«Se è prematuro discutere quello che accade dopo la fiducia, immaginiamo quanto è prematuro prevedere quello che accadrà al congresso di ottobre. Mi pare che siano temi che potremo affrontare più in là, non ho voglia di insistere su argomenti che sono per addetti ai lavori». In un’intervista a Sky Tg24 in cui pronuncia l’ennesimo sostegno al governo Letta-Alfano, ieri Matteo Renzi en passant ha fatto scivolare la sua indicazione sui tempi del congresso Pd, che potrebbe presto trasformarsi nel prossimo litigio interno: assise a ottobre, dunque, rispettando i tempi statutari. E si capisce: Renzi non ha alcuna voglia di decidere subito se mettersi a capo della ricostruzione del partito bombardato dal suo quartiere generale, a sua volta diviso.E così chi oggi ragiona su come discutere la svolta del Pd è bollato di fare discorsi «da addetto ai lavori».

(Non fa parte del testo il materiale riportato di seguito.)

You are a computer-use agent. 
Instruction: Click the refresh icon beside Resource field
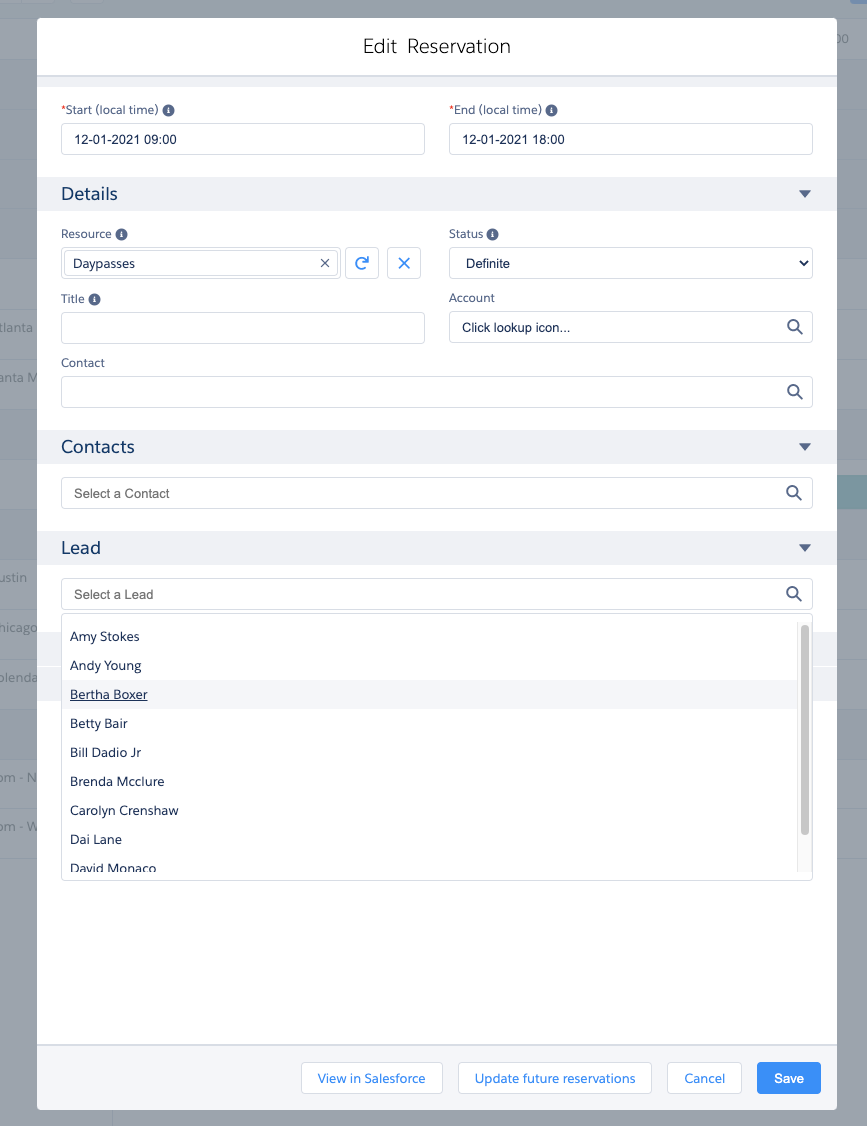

Del resto fino a lunedì, giorno in cui si voterà alla camera la prima fiducia, gli sguardi restano puntati sulla «ventina» (calcolo di Pippo Civati alla trasmissione radiofonica Un giorno da pecora: «Quelli a disagio sono 50, quelli che si manifesteranno sono la metà») di dissidenti, fra deputati e senatori. Che potrebbero scegliere di lasciare l’aula al momento del voto per attenuare l’effetto del proprio no. Così potrebbe fare Rosy Bindi e la pattuglia dei prodiani. A quel punto gli organismi dovrebbero valutare l’entità dello strappo e proporre l’eventuale sanzione a una delle fondatrici del Pd. Scelta complicata, nonostante tutto. Per un giorno i dirigenti lettiani o neolettiani hanno evitato di pronunciare la parola «espulsione», dopo aver messo a fuoco il rischio di essere equiparati a Grillo . L’ex ministro Cesare Damiano, in grande sofferenza, ha annunciato il suo sì al governissimo, rivendicando però «il diritto al dissenso». E l’ex bersaniana Alessandra Moretti ha convenuto che «le epurazioni non fanno parte della nostra cultura. Il diritto al dissenso deve essere tutelato».

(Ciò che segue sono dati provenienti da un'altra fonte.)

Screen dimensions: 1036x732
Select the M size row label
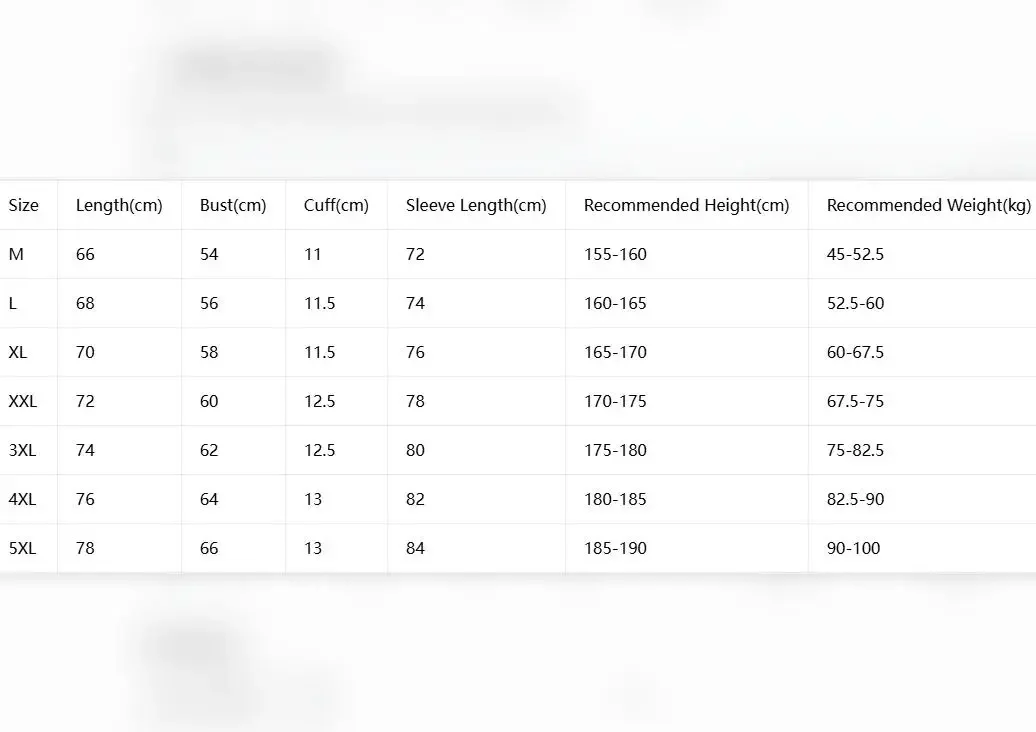[16, 254]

Ieri mattina, il responsabile dell’organizzazione Nico Stumpo e il capogruppo alla camera Roberto Speranza hanno convocato i segretari regionali per spiegare la nuova linea, quella del ribaltone interno seguito all’impallinamento di Prodi e alle dimissioni di Bersani. L’ex segretario è intervenuto giusto il tempo di un saluto e di raccomandare «responsabilità». Una decina di interventi, per lo più allineati sul governissimo, ma senza nascondersi l’ingovernabilità della «base». E mica solo della base. «La candidatura di Marini al Quirinale divideva il Pd e non era in coerenza col percorso che aveva portato all’elezione di Boldrini e Grasso. Su Prodi è stata fatta una vigliaccata. E respingo anche la caricatura con cui si dipingono i dirigenti locali non in grado di reggere un tweet», attacca il segretario bolognese Raffaele Donini, di quell’Emilia che maldigerisce il governissimo. «Non siamo gente suggestionabile. Un gruppo dirigente che non si relaziona coi territori è un tronco secco». Donini chiede un governo breve, il ritorno spedito alle urne e l’anticipazione del congresso «per fare chiarezza».

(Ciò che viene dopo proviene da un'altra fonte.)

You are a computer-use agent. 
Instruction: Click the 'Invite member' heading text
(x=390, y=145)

Lo chiede anche la sinistra del partito, quella di osservanza ’turca’. E la questione diventerà il tema caldo dell’assemblea nazionale del 4 maggio che dovrà scegliere se eleggere un segretario subito, come successe nel 2008 con Franceschini dopo le dimissioni di Veltroni, o un reggente – si fa il nome dell’ex segretario Cgil Epifani – che traghetti il Pd all’assise. «Dovremmo anticipare i tempi del congresso, cambiando la regola della coincidenza fra segretario e candidato premier», spiega Francesco Verducci. «E scegliendo nel frattempo un reggente che sia di garanzia per tutti e che si impegni a non partecipare alla successiva corsa per la segreteria». Ma il cambio dello statuto sarebbe un cambio radicale della natura del Pd, soprattutto se significasse il ridimensionamento delle primarie, storicamente malvissute da un pezzo dei fondatori, ed oggi sul banco di accusa per aver promosso alle camere una leva di onorevoli più legati all’elettorato che al partito. Un cambiamento della «natura del Pd», con una ripercussione pesante anche sulle alleanze, un capitolo di cui oggi nessuno vuole parlare. La coalizione Italia bene comune è saltata, stracciata insieme al suo programma dalla svolta a ’U’ di queste ore. Un governissimo che dura finirebbe per scavare un fossato nel centrosinistra. Che nel frattempo continua a governare unito nelle amministrazioni di più di mezza Italia.